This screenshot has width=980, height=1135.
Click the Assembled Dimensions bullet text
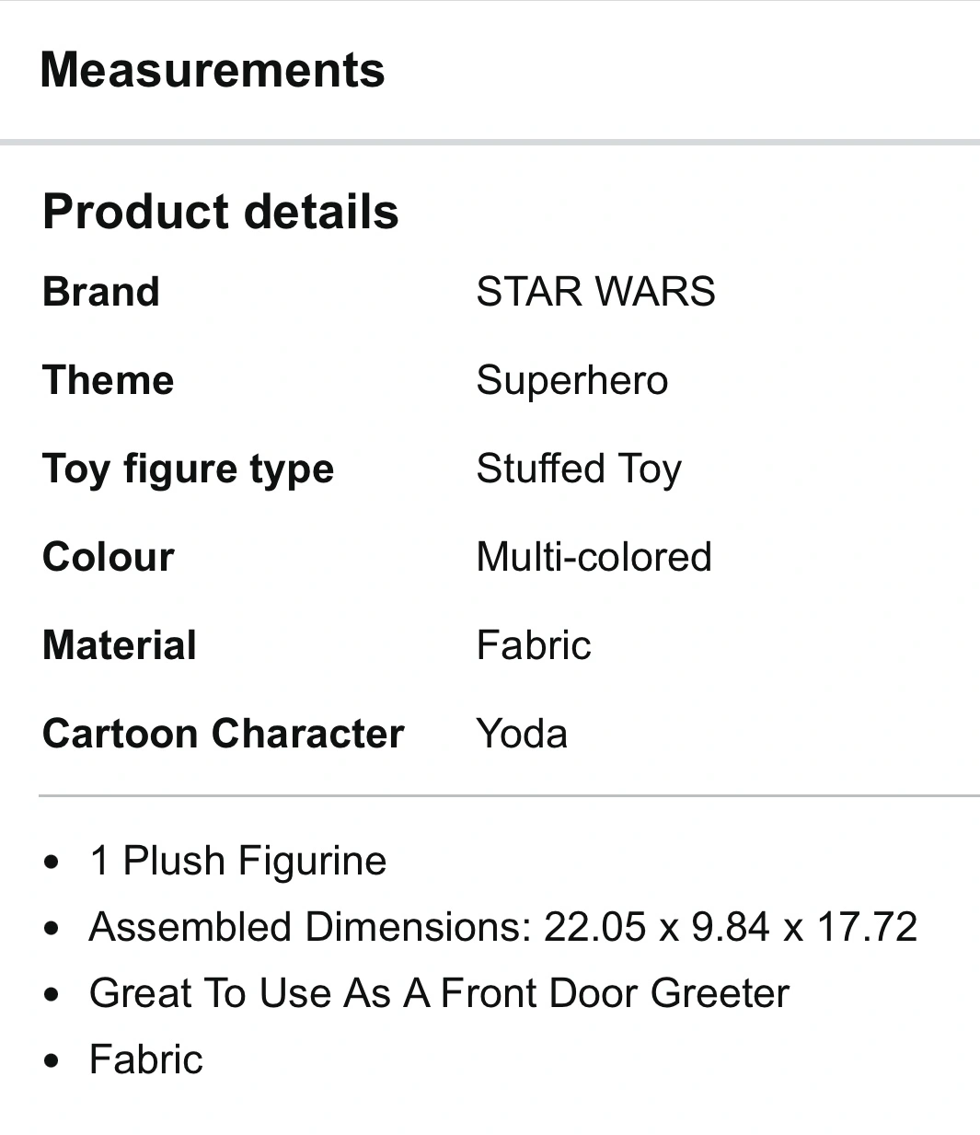click(502, 927)
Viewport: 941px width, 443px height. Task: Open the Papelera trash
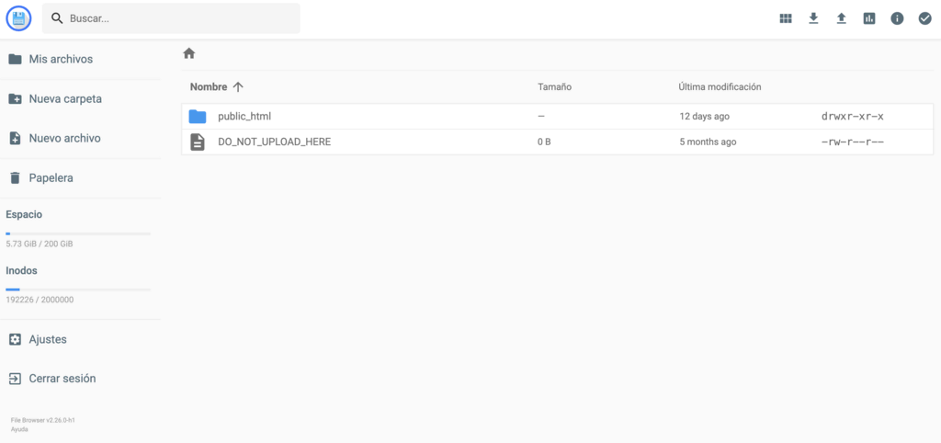pyautogui.click(x=51, y=177)
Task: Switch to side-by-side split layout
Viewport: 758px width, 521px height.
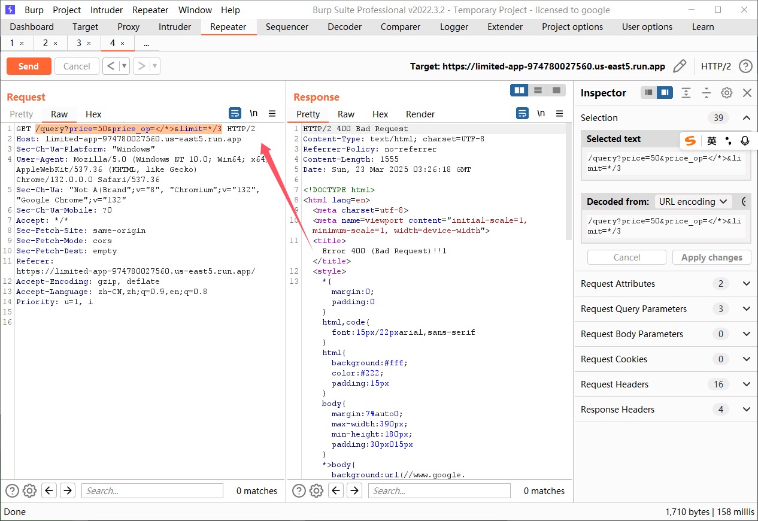Action: [519, 90]
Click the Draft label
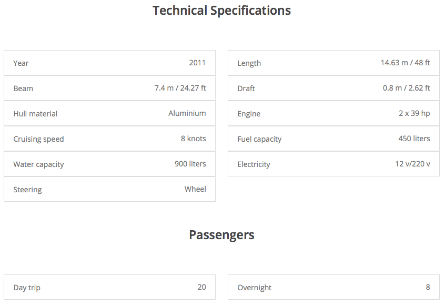This screenshot has height=305, width=445. (x=246, y=88)
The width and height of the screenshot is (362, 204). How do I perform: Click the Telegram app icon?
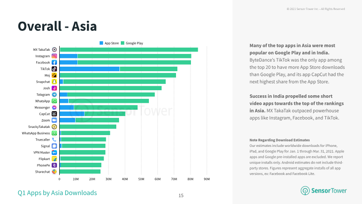click(54, 95)
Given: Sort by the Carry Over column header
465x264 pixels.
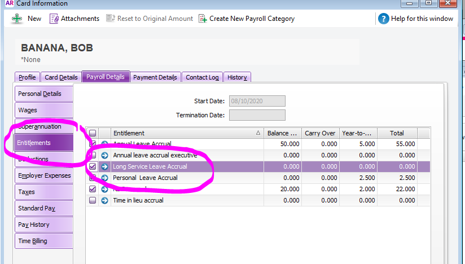Looking at the screenshot, I should [x=320, y=133].
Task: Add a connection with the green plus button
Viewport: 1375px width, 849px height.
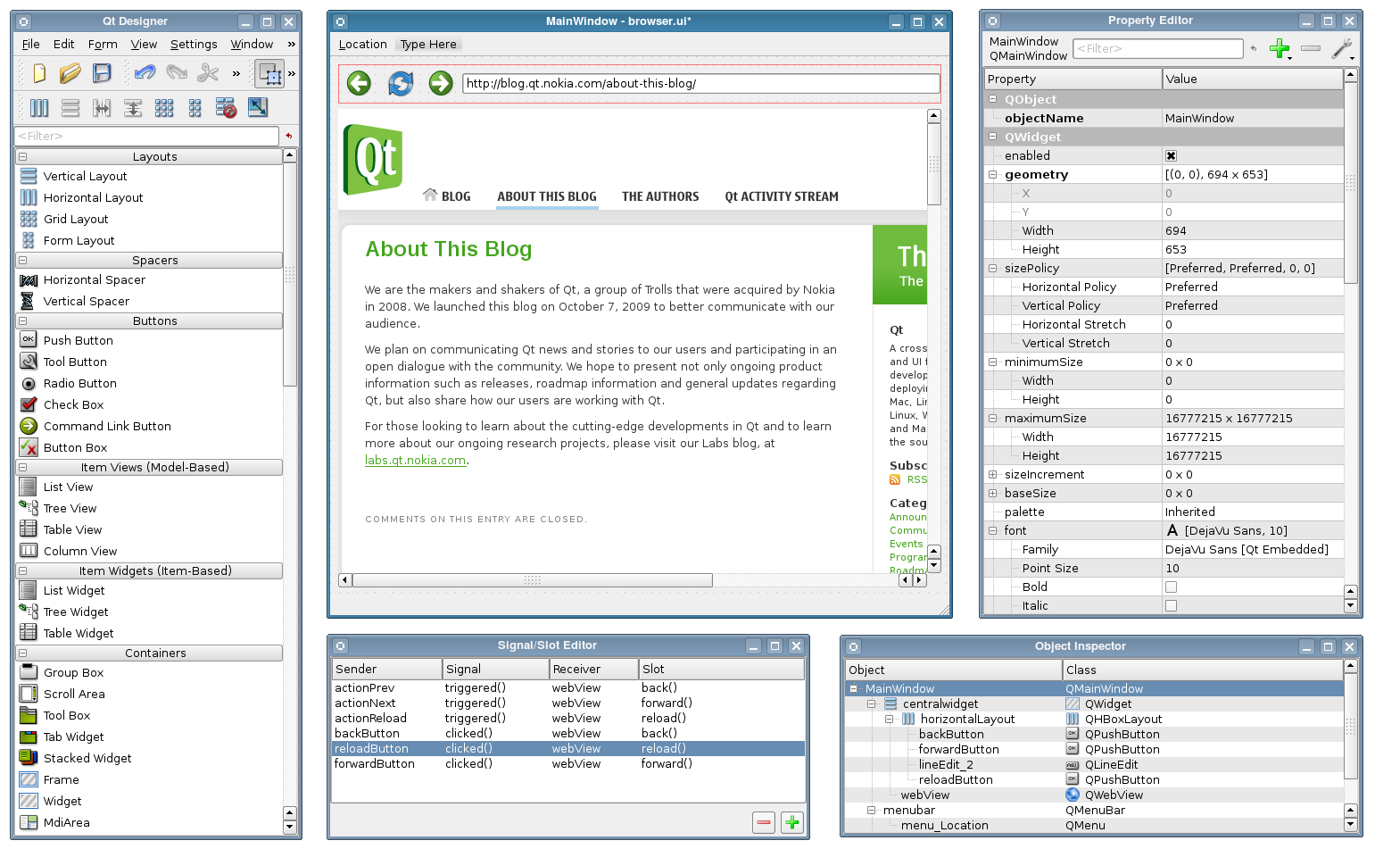Action: tap(791, 821)
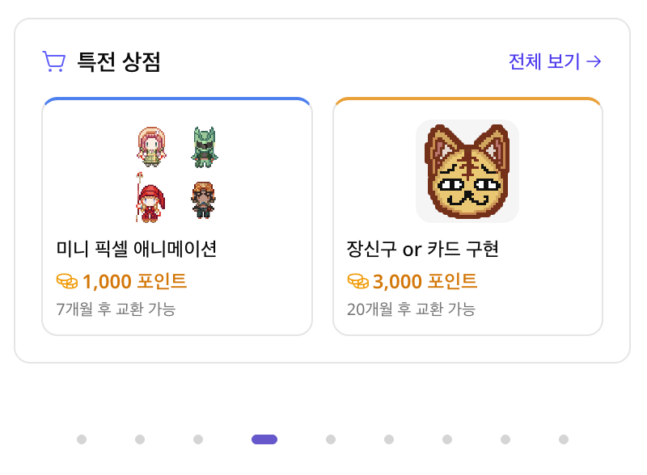Click the green armored pixel character sprite
Viewport: 647px width, 475px height.
204,147
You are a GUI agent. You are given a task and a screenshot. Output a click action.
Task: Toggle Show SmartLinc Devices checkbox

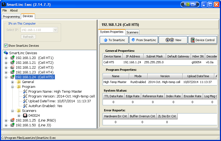click(6, 46)
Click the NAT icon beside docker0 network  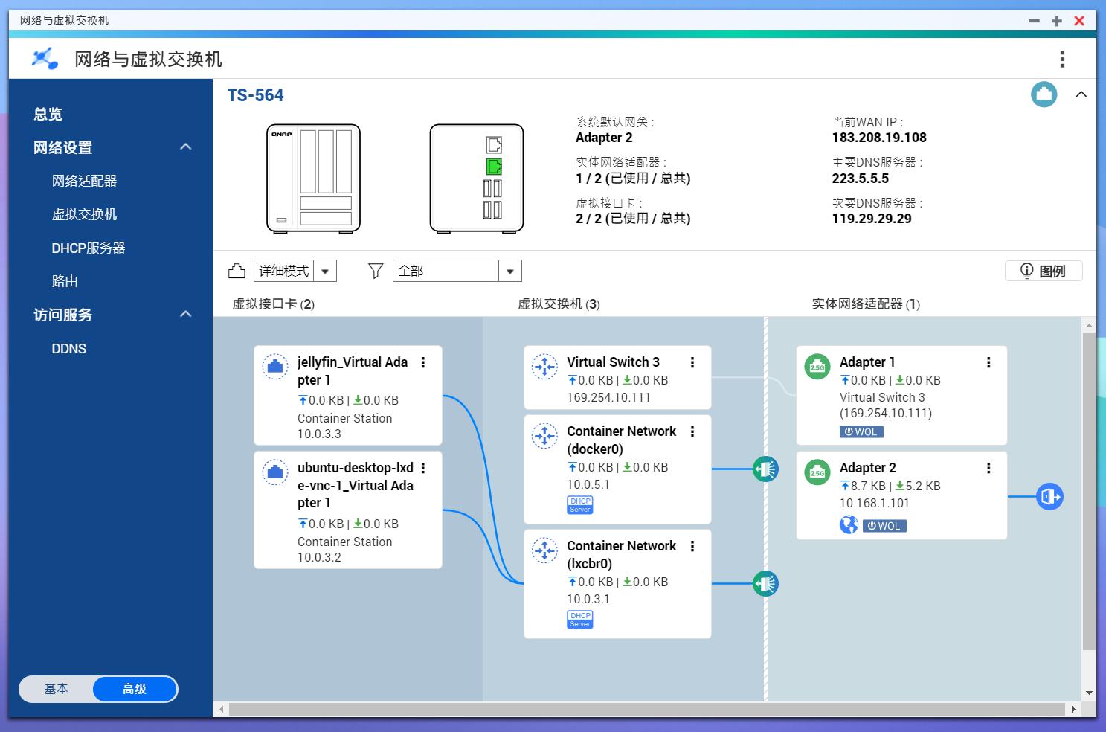pos(765,469)

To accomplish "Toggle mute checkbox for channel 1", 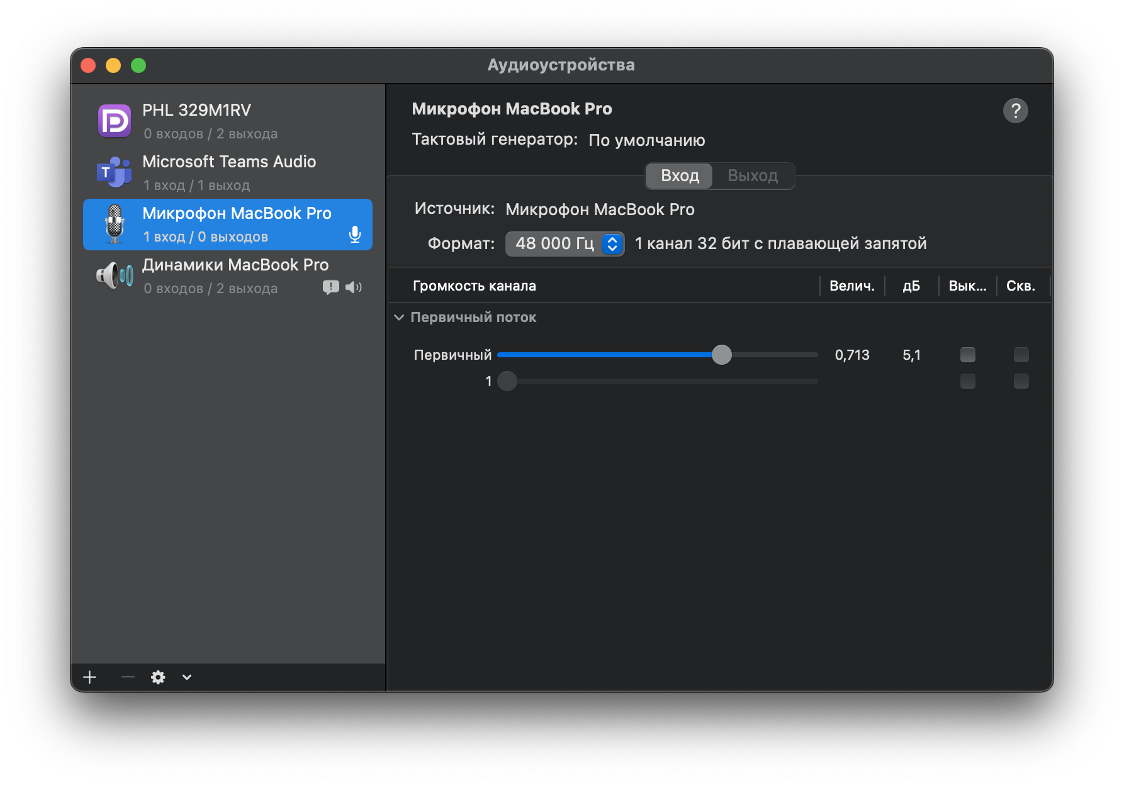I will pyautogui.click(x=968, y=381).
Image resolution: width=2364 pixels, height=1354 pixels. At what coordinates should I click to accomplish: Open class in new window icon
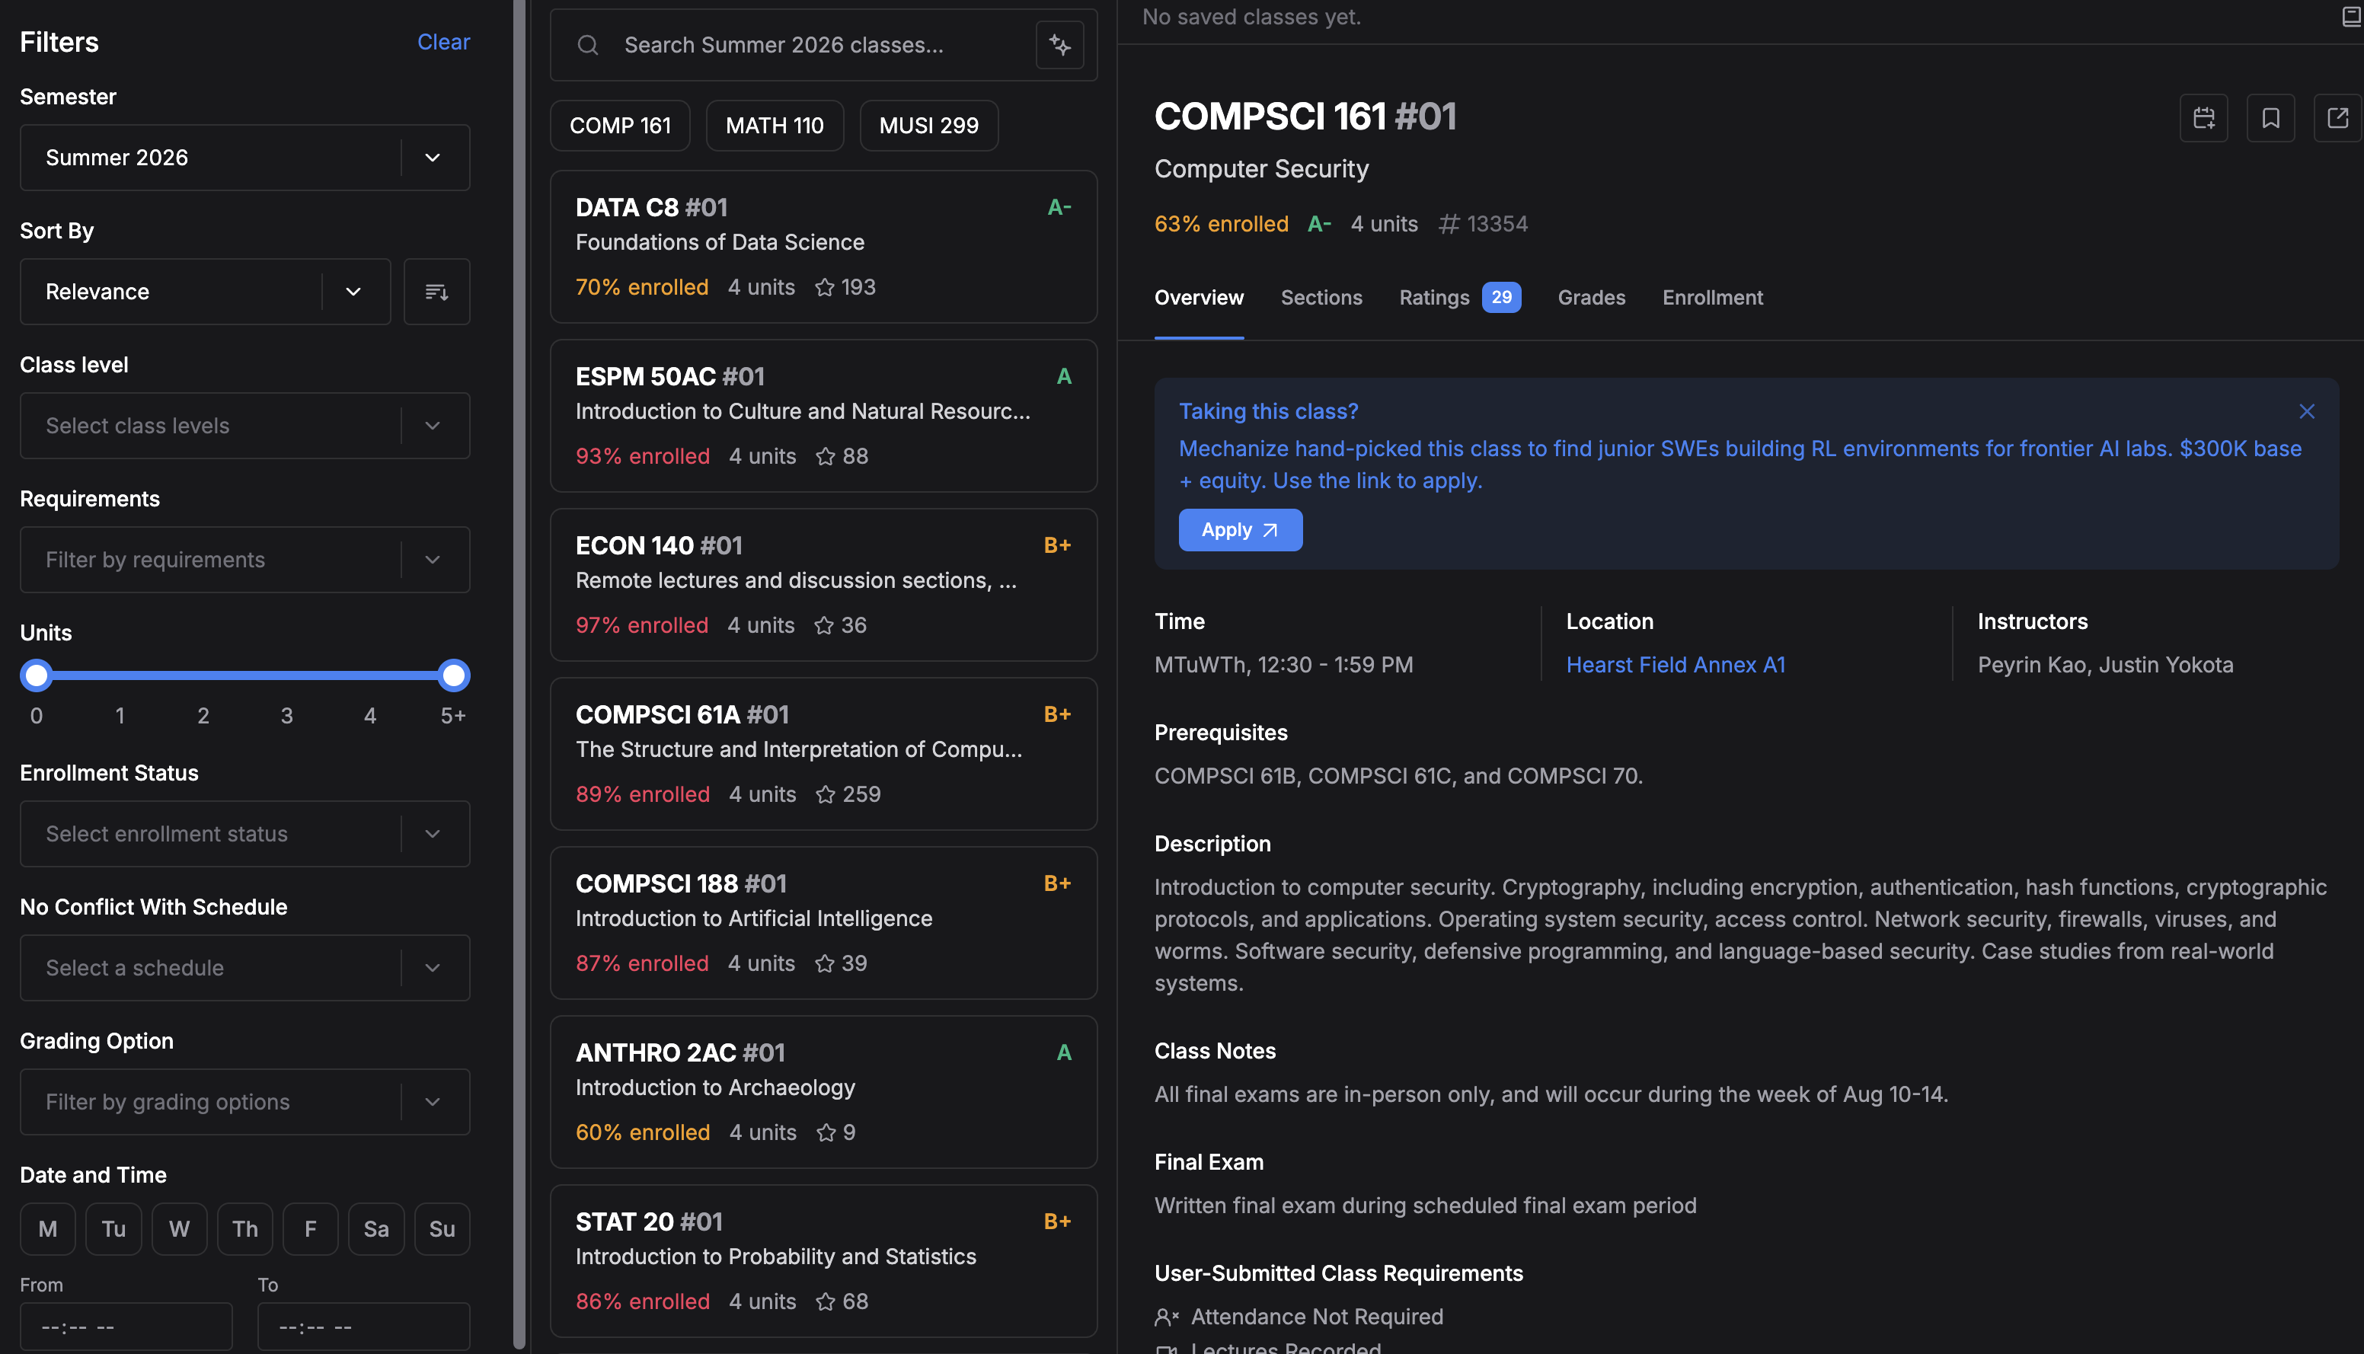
____
With the pictures omitted, copy the entries above exactly from the line containing "Click the Draft label" through the line containing "Task: Add a", both lines included.

▶ [Answer area]
Click the Draft label
This screenshot has height=305, width=445. (x=246, y=88)
The width and height of the screenshot is (362, 204). How do I perform: Click the Telegram app icon?
click(54, 95)
Given: Sort by the Carry Over column header
465x264 pixels.
Looking at the screenshot, I should [x=320, y=133].
Task: Add a connection with the green plus button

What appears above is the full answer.